Uma delas é Érica Maria Oliveira, porta-voz do Solar dos Sertões. Localizado bem no Centro da cidade, na Praça Doutor Chaves, do lado oposto da Igreja Matriz, o restaurante ocupa um casarão antigo de portas largas e janelas azuis. O estabelecimento surgiu para representar a Cooperativa dos Agricultores Familiares e Agroextrativistas Grande Sertão (Cooperativa Grande Sertão).


A marca foi instituída em 2003, com a missão de congregar agricultores familiares e extrativistas norte-mineiros. Ela busca beneficiar e comercializar diferentes produtos do semiárido, que são desenvolvidos de acordo com princípios agroecológicos, além de promover ações para a melhoria da qualidade de vida dos cooperados e consumidores.


“A cooperativa está com mais de 20 anos e surgiu com quatro pessoas. Agora já inclui muitos parceiros e, além do restaurante, também há um empório de produtos para o pessoal”, contou Érica Maria.


Agricultura familiar


O restaurante funciona para o almoço, de segunda-feira a sábado, a partir das 11h. “Nosso trabalho é valorizar os frutos do cerrado e os produtores da região. Tudo vem da agricultura familiar”, explicou.


No cardápio, o sabor é manifesto. No dia da visita, Érica falou das criações como quem apresenta tesouros. Destaque para a coxinha empanada servida com molho e geleia de umbu; o clássico torresminho crocante “servido com limão, que não pode faltar”; e o “Montesclareou”, estrogonofe de carne de sol com lascas de pequi, que pode ser acompanhado de arroz branco ou arroz com pequi e salada. É o campeão de vendas da casa.

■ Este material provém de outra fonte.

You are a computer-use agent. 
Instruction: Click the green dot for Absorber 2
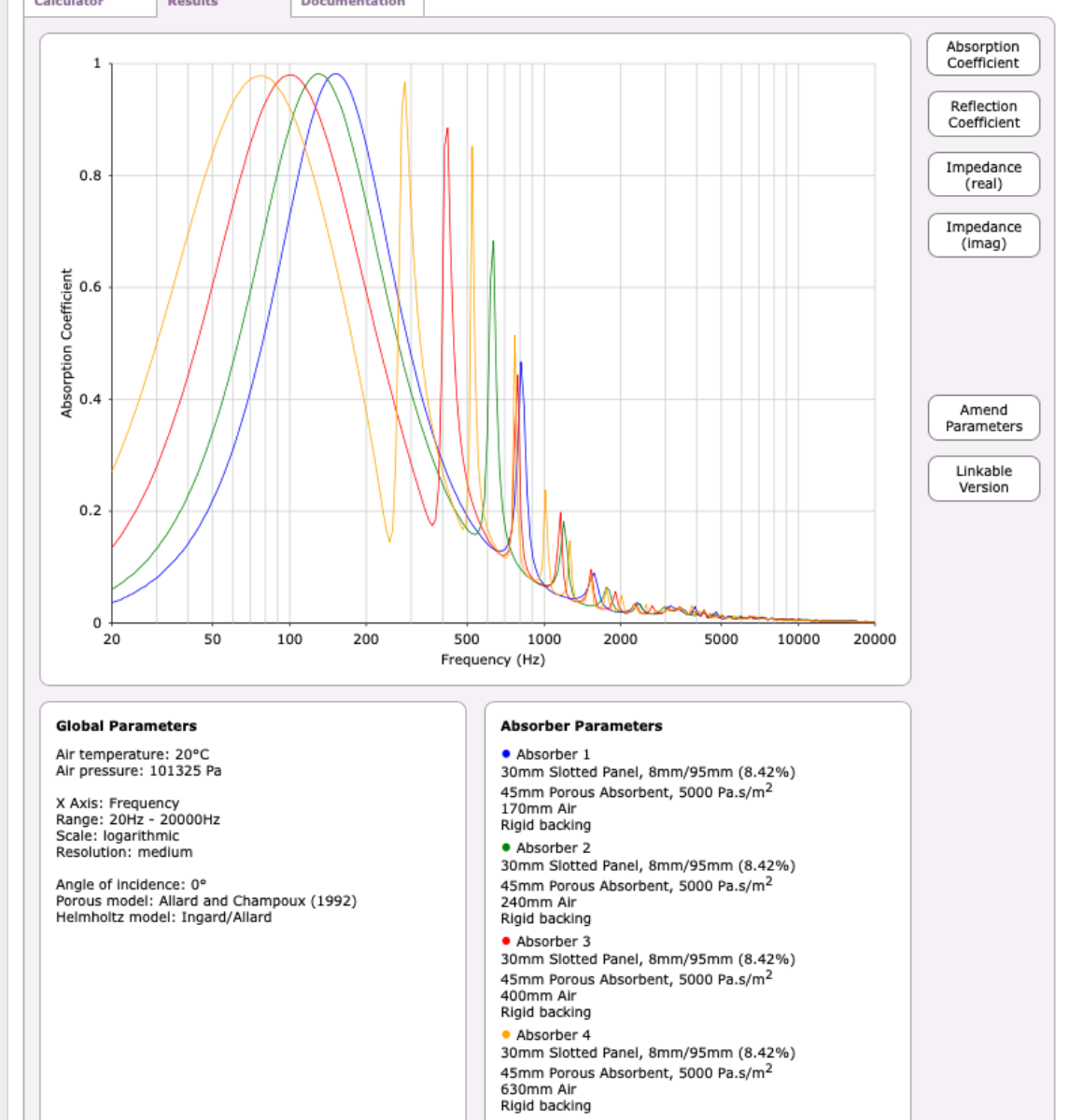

A identidade do Solar dos Sertões também aparece engarrafada. A criação é uma cerveja artesanal equilibrada com o sabor incomum do coquinho-azedo, também conhecido como butiá. “É um fruto bem típico do cerrado e tem um aroma muito marcante”, destacou Érica Maria. A receita da bebida foi pensada para que o resultado ficasse refrescante e aceitasse bem a acidez, o perfil aromático e todas as peculiaridades do fruto.

Cerrado no copo


Se o cerrado surpreende no prato, há quem aposte nele até no copo. E quem poderia imaginar que o pequi, tão nobre nas panelas do sertão, acabaria em versão líquida e borbulhante? A ideia parece improvável, até encontrar a convicção de Tereza Cristina Brant, mestre cervejeira e sócia da Mut Cervejaria, que há cinco anos produz rótulos em Montes Claros.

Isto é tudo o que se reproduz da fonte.